On sekizinci oyuna geldik. “Daha çok müdahil olmalıyım. İyi de nasıl? Düşün, düşün! Dilim damağıma yapıştı! Su, su içmeliyim! 106 taşın beşini oyuna sürmesem? Yapabilirim!” Olasılıkları kafamda evirip çeviriyorum. Baksanıza epeyce yoruldular. Fark etmelerine imkân yok. “Vadediş fahişelerinin her biri, bir yana savrulmalı!” Buton… Eksik taşlarla başlayan son oyunla yerimde oturamıyorum. “Otur seni salak, otur!” Yenilmişliğimle sandalyeme gömülüyorum. “Sessiz sedasız ortadan kaybolmalıyım. Yo, yo hayır!” Bir yaşlanıp bir gençleşiyorum sanki. Dahası cesaretimin karanlık kuyularına düşüyorum.
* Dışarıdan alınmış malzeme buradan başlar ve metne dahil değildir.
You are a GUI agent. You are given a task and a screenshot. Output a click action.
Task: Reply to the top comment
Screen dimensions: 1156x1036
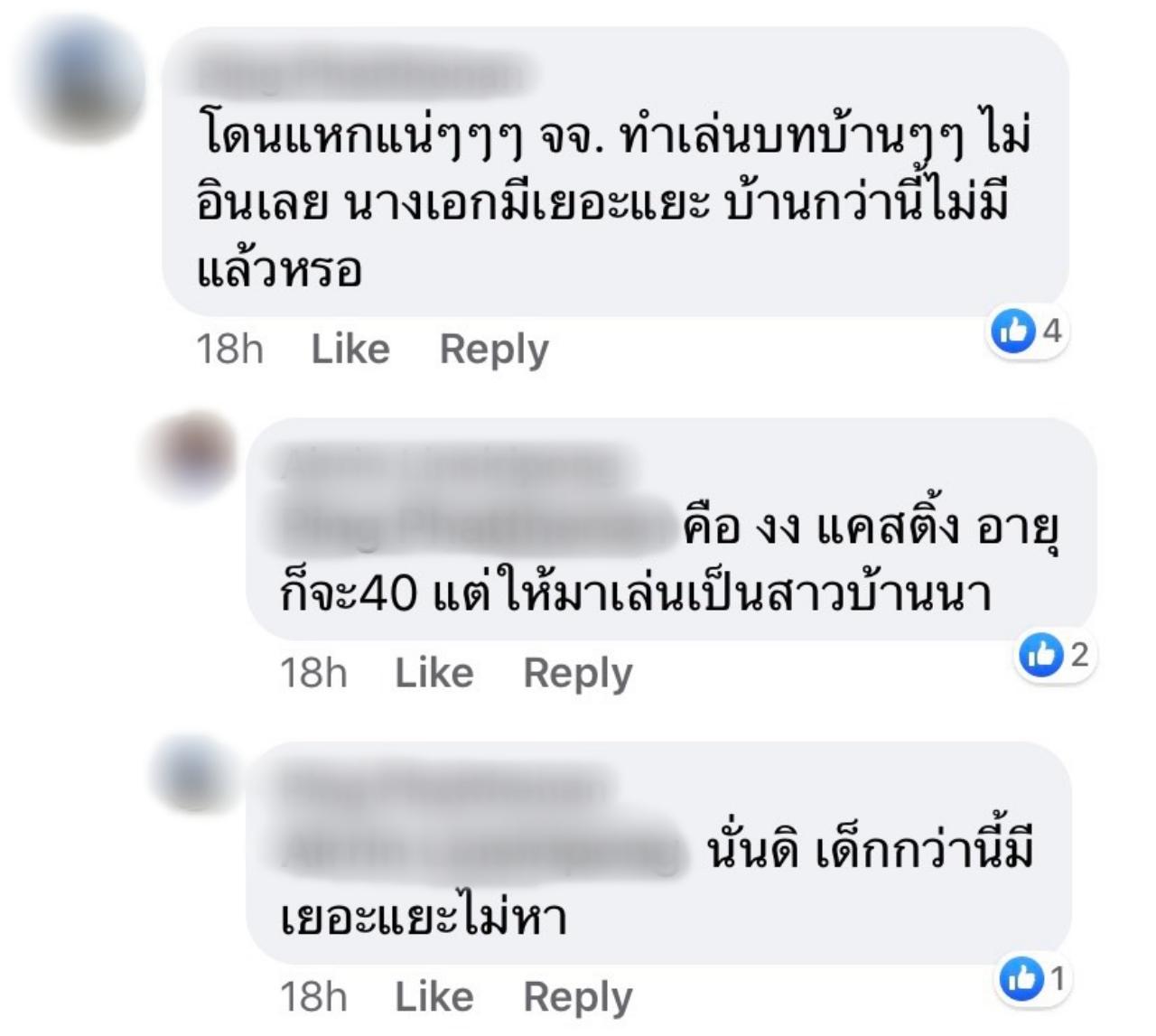coord(494,350)
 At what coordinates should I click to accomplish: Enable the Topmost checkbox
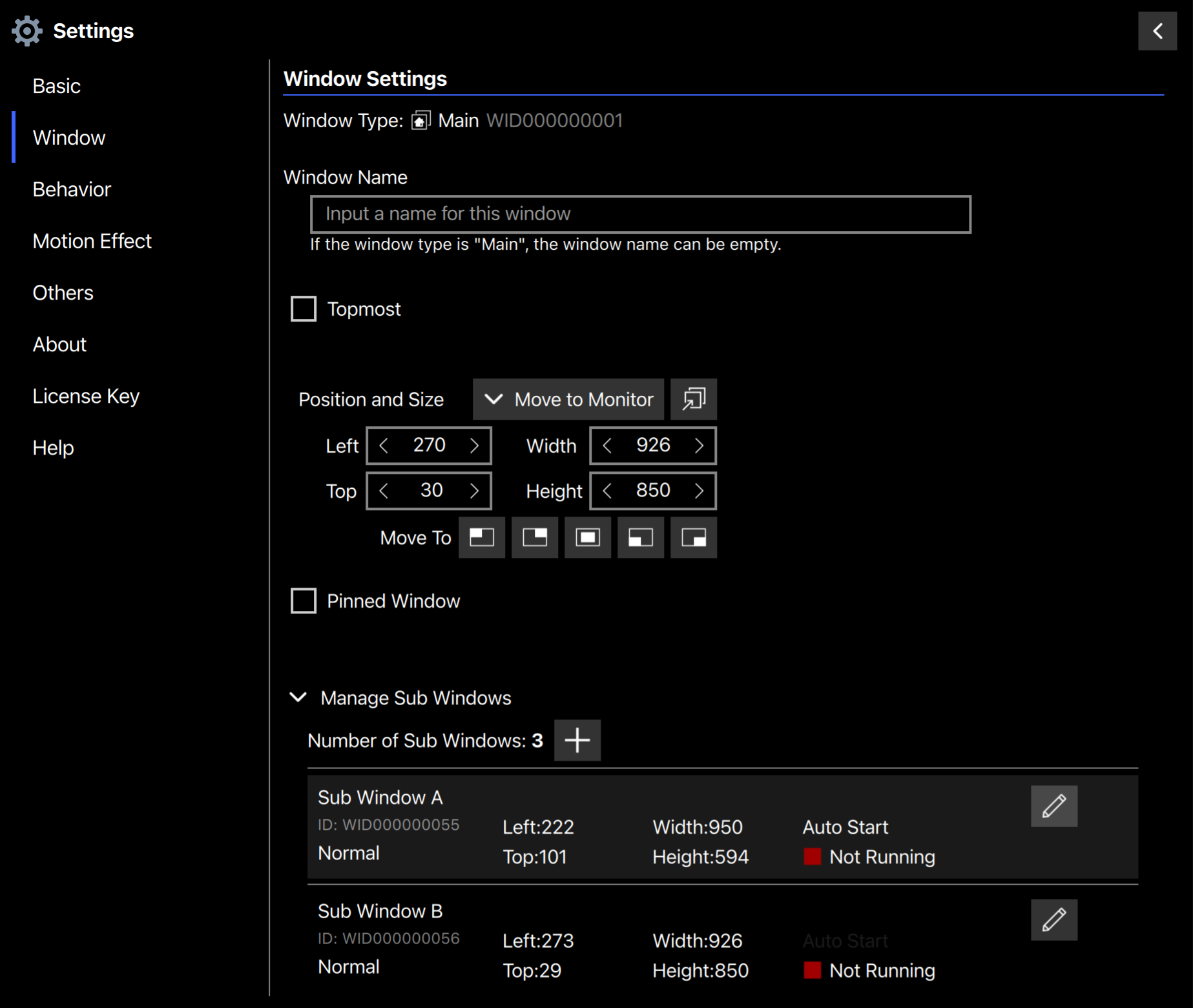click(x=304, y=309)
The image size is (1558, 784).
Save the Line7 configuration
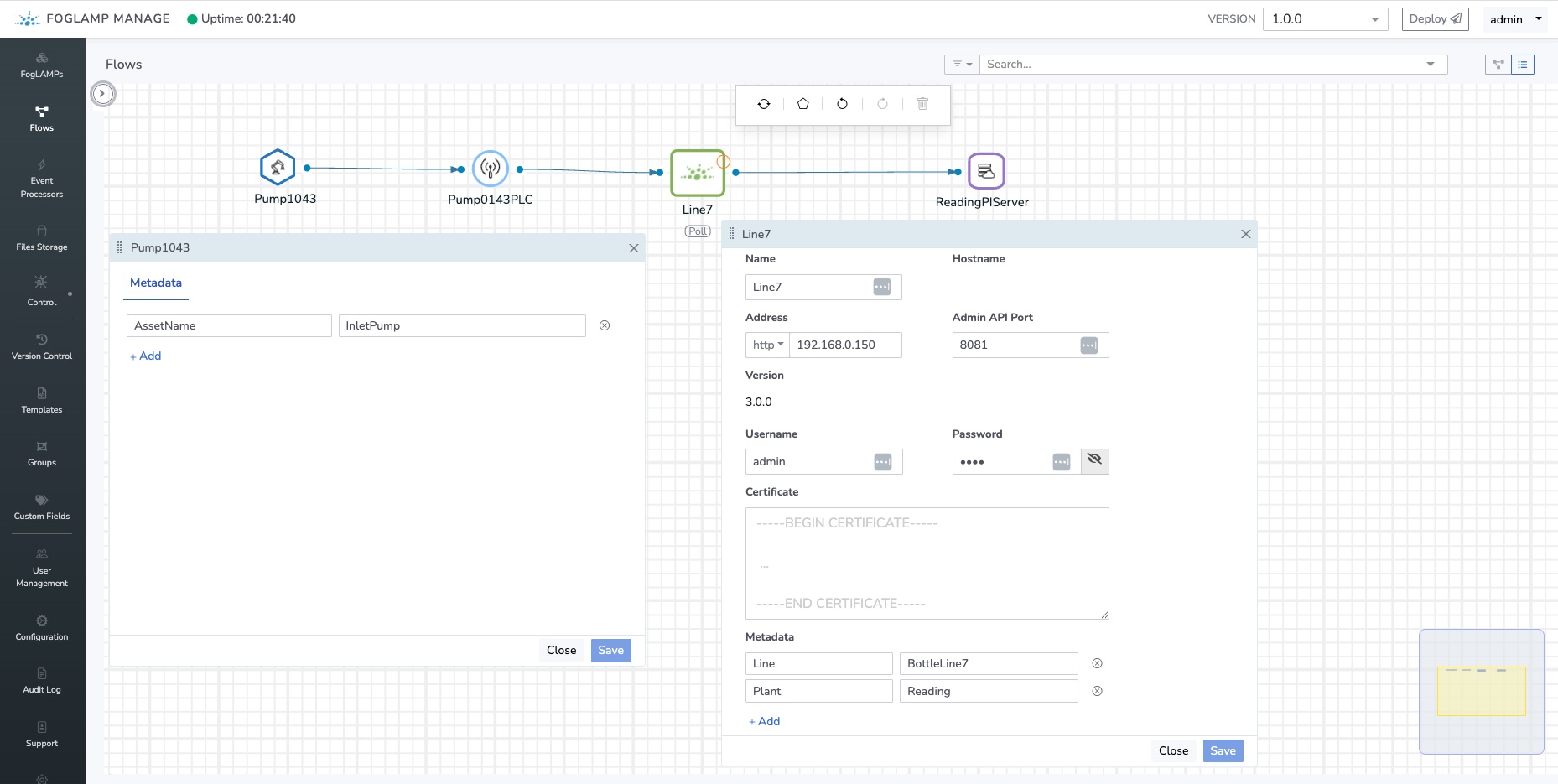pos(1223,750)
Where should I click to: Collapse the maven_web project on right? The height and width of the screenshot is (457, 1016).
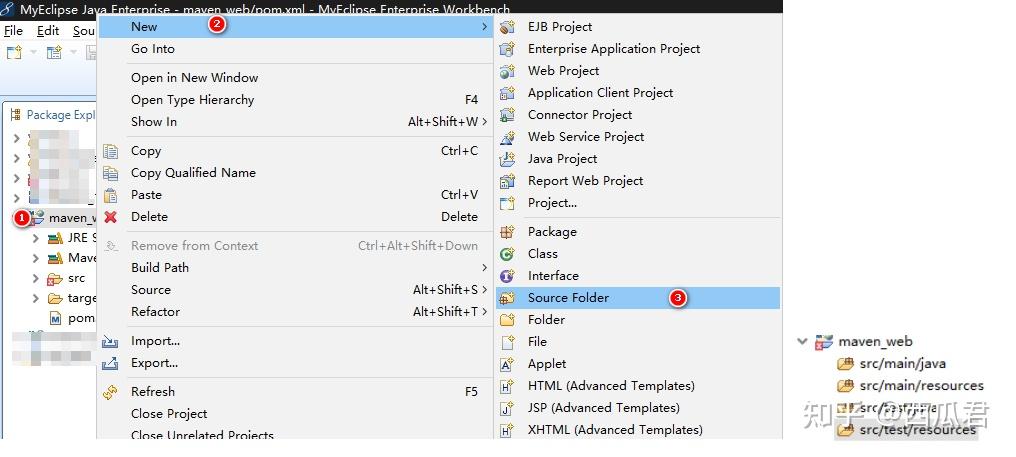tap(803, 341)
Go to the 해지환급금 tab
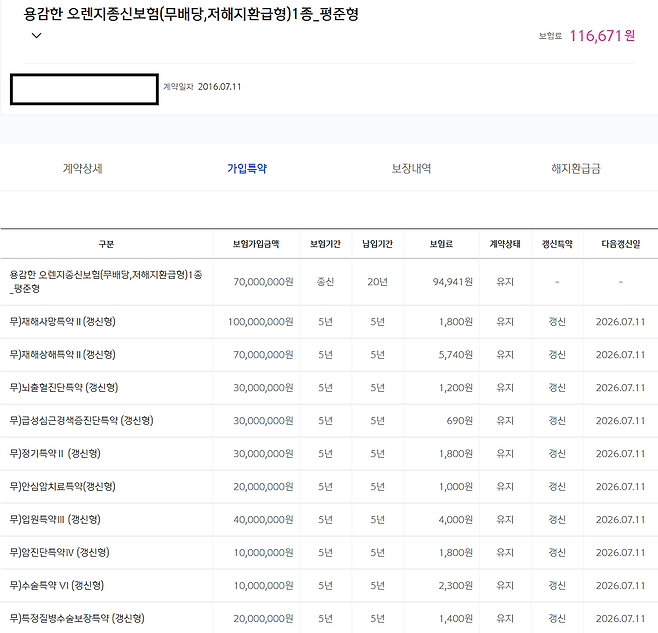658x633 pixels. [576, 169]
Devriye, son beş eldir çifte gidiyor. “Ya hep ya hiç felsefesiyle risk severim.” diyor. Son taktikler, hesap etmeler, mantık yürütmeler ve şanslarına güvenmeler. Üçlü, dörtlü perler yapıp okeyi beklerken asıl okeye ben dönüyorum. “Dudağım mı seğiriyor? İşte ben buna kötü şans habercisi derim.” Lafı fazla uzatmayayım. Sayılar renklere karışıyor. Masaya düşen taşlar artıyor, ortadaki taşlar azaldıkça azalıyor. Çekilen taşlar istekada yer bulamıyor. Aranan okeyler bulunamıyor. Suskunluklarını kaydediyorum. Hesaplarıma göre puanlama da hepsi eşit durumda. Bu nasıl olur demeyin? Masada olasılık ve şans benden yana. Her şey onlardan ibaret değil. Ortaya sürülen son on taş. On, dokuz, sekiz, …üç, iki ve bir…
Neden hepsi bana bakıyor? “Eyvah şapkam!” Spotların altında parlayan Amerikan saati, altın kalem, kırk beşlik ve kelepçe gözlerimi alıyor. Işıkların tamamı birden yanıyor. Keller, aydınlığı yutan halleriyle ortaya çıkıyorlar. Sistem iyiden iyiye arızaya geçiyor.